L’une et l’autre de ces perspectives présentent avantages et inconvénients. Principalement fondée sur un principe de dénonciation des appareils idéologiques de domination et des contenus produits par les grands médias, la critique des médias insiste surtout sur les dangers de la concentration de la propriété des moyens de production médiatiques au profit de quelques entreprises transnationales et de la financiarisation des médias. Son travail critique l’oriente vers des propositions de contrôle de la production d’information. En France, celles de l’Observatoire Français des Médias (citons également dans ce domaine le travail d’Acrimed) sont parmi les plus avancées. Elles préconisent par exemple de réaffirmer le principe de pluralisme en dehors de toute référence à la « libre concurrence » et au marché, notamment publicitaire. En la matière, la défense de l’information en tant que bien public, la revendication d’un exercice libre, contradictoire et pluraliste de l’expression et la défense d’un droit à la communication sont les fondements à partir desquels est envisagée la reconstruction d’un « autre espace médiatique ». Le modèle d’une presse d’opinion de qualité est ainsi défendu dans le cadre renouvelé de missions de service public et d’entreprises médiatiques qui devraient être gérées sur la base de conseils mixtes regroupant producteurs (journalistes, secrétaires, personnels techniques, etc.) et usagers. Une attention toute particulière est par ailleurs portée aux combats menés par tous les personnels de la presse quant à l’amélioration de leurs conditions matérielles d’exercice. La défense des conventions collectives, la revalorisation des salaires, l’application stricte du code du travail, la lutte contre le recours systématique aux contrats précaires (notamment pour les pigistes et les correspondants locaux) participent aussi concrètement à la remise en cause de l’ordre médiatique capitaliste.

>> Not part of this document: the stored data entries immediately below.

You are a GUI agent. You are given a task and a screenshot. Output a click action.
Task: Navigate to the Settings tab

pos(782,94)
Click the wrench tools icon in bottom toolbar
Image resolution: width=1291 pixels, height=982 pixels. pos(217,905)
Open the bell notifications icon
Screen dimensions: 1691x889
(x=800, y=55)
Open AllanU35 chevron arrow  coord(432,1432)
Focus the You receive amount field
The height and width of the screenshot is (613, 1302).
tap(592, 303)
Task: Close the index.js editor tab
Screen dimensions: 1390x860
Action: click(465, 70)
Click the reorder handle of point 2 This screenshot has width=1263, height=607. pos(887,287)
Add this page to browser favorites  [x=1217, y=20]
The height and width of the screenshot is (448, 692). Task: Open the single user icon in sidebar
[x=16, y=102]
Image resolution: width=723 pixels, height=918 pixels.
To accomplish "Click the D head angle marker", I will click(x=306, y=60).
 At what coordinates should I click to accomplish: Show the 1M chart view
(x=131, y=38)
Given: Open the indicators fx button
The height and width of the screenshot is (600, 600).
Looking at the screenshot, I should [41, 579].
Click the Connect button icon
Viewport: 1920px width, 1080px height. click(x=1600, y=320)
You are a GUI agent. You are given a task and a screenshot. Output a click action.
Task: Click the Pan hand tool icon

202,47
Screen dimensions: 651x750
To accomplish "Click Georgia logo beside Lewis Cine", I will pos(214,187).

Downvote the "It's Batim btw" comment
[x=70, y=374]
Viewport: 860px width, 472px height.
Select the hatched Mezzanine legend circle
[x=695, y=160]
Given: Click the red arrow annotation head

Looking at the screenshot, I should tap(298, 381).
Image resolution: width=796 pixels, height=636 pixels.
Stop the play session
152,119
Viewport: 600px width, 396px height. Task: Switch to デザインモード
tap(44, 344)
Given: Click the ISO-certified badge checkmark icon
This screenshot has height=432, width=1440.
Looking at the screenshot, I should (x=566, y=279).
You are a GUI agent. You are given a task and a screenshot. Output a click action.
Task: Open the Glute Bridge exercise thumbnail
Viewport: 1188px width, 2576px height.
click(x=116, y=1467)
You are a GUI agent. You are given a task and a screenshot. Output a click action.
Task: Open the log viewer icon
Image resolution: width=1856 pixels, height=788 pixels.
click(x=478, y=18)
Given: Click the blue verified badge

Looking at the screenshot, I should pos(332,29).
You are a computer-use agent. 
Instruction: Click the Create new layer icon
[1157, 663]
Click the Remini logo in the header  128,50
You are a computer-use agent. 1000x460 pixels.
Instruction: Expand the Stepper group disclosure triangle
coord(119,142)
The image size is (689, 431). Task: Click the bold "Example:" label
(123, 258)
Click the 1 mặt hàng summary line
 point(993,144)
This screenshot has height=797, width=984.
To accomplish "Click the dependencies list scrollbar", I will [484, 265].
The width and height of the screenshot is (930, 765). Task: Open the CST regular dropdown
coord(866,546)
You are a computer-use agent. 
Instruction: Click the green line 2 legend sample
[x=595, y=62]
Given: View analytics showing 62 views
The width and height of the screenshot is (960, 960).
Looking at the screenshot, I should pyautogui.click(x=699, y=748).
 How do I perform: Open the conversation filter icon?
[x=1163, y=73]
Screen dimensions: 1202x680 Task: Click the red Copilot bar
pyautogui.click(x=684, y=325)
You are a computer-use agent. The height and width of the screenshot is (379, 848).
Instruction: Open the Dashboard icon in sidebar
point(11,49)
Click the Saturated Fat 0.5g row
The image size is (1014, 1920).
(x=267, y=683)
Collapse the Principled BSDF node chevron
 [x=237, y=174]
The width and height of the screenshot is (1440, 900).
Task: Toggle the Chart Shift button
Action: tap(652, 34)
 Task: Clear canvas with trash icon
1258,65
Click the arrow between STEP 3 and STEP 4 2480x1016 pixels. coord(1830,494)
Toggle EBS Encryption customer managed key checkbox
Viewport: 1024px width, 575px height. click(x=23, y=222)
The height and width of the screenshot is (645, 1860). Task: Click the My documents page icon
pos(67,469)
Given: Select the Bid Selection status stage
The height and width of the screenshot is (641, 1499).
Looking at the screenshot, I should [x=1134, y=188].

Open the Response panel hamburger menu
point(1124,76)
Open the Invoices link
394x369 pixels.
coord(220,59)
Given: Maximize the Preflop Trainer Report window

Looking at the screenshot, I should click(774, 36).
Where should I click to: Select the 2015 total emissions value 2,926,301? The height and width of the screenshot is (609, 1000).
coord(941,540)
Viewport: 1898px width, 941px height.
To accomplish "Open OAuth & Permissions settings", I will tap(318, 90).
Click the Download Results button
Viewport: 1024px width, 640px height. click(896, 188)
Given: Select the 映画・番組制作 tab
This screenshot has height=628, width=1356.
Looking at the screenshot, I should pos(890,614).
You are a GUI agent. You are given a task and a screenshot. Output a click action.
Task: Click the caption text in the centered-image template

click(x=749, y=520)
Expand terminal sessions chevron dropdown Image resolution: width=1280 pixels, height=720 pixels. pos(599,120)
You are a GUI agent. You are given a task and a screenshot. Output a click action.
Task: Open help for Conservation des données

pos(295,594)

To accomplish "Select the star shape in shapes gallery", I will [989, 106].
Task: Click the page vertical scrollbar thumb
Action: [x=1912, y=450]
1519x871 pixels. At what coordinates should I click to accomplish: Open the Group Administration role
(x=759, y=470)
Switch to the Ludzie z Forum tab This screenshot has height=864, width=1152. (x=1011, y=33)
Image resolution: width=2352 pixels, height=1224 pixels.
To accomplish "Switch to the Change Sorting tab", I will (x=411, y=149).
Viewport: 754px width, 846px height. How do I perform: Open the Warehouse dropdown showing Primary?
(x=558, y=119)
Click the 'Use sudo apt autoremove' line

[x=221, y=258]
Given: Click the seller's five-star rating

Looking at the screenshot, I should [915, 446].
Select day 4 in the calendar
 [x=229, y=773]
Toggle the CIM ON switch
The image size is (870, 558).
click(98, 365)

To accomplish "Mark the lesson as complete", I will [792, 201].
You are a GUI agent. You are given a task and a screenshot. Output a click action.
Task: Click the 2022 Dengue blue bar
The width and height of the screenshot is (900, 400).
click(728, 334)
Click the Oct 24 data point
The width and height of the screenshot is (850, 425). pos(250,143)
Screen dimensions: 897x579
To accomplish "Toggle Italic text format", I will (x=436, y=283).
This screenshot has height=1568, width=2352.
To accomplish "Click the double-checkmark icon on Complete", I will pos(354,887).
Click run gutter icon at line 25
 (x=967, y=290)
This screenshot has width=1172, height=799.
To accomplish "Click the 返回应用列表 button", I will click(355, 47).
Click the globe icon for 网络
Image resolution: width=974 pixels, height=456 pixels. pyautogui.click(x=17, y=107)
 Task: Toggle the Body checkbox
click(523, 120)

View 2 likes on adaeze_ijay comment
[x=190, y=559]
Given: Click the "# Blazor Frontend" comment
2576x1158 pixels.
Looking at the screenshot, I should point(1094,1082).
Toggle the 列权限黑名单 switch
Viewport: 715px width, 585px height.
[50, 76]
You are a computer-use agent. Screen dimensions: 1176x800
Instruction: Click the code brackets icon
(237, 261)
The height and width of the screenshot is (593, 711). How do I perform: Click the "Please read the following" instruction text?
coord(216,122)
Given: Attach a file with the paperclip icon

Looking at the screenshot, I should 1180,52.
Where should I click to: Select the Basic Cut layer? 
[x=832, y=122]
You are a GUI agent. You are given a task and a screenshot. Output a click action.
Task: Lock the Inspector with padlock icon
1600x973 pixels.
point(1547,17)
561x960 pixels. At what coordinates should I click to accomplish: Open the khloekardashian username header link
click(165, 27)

Ce que la critique des médias n’envisage qu’à la marge et que les médias de la critique prennent en revanche à bras le corps concerne les questions de rapport de production qui fondent le travail de production de l’information. Les média-activistes mettent surtout en avant la nécessité de refonder une pratique médiatique qui ne soit pas en décalage avec les expériences sociales des producteurs d’information, information dont la construction ne saurait être laissée aux « professionnels de la profession ». Ils fondent en acte une pratique visant notamment à dénaturaliser la différence entre émetteurs et récepteurs, producteurs et consommateurs. Ils posent ainsi la nécessité d’un exercice participatif de construction de l’information selon des modalités autogestionnaires qui tranchent avec les normes d’une presse envisagée comme devant avoir la fonction d’agence de propagande. Le principal défi est alors de trouver de nouvelles formes de communication qui ne reproduisent pas les rapports de domination imposés par les classes dominantes et les structures de pouvoir qui les accompagnent. Les médias alternatifs ont pour vocation de décloisonner les savoirs et les publics et de révéler les antagonismes sociaux à partir d’outils de production dont les référents ne sauraient être ceux des médias dominants (verticalité, objectivité, professionnalisation, massification, etc.), même passés aux mains des forces progressistes.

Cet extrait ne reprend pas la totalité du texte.